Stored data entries
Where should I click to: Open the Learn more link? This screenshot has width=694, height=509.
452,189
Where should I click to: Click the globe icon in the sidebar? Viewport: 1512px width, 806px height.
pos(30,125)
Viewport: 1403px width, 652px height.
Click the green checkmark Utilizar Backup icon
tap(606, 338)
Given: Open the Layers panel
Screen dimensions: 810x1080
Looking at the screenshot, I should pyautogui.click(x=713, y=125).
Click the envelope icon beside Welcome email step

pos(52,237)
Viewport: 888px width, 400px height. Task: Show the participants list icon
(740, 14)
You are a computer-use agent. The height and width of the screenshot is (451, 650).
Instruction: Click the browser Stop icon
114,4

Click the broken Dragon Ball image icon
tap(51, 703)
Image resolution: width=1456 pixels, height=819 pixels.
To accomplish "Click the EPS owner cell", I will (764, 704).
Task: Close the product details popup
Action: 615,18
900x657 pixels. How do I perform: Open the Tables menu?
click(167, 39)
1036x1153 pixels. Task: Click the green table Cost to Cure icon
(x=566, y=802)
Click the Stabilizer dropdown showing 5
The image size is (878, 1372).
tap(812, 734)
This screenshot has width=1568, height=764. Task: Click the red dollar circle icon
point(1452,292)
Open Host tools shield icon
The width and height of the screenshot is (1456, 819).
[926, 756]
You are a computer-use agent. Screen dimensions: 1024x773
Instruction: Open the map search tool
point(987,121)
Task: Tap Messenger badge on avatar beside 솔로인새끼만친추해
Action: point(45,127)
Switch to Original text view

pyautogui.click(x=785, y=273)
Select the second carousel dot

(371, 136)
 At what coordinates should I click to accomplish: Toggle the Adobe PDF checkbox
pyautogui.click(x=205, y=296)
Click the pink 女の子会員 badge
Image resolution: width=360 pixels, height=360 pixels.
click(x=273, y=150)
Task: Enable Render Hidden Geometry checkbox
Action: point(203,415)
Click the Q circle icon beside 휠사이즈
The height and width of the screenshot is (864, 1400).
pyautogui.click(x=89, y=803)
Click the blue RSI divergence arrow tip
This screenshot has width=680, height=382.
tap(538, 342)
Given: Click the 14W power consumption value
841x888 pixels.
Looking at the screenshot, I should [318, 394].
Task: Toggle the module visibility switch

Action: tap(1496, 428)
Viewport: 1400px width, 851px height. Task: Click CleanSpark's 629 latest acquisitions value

What you will do: Nothing but the lines from the one with "Task: Toggle the module visibility switch" through the final line of the data above should be output, exactly as written.

Problem solution:
Task: Toggle the module visibility switch

Action: tap(1496, 428)
Viewport: 1400px width, 851px height. Task: Click CleanSpark's 629 latest acquisitions value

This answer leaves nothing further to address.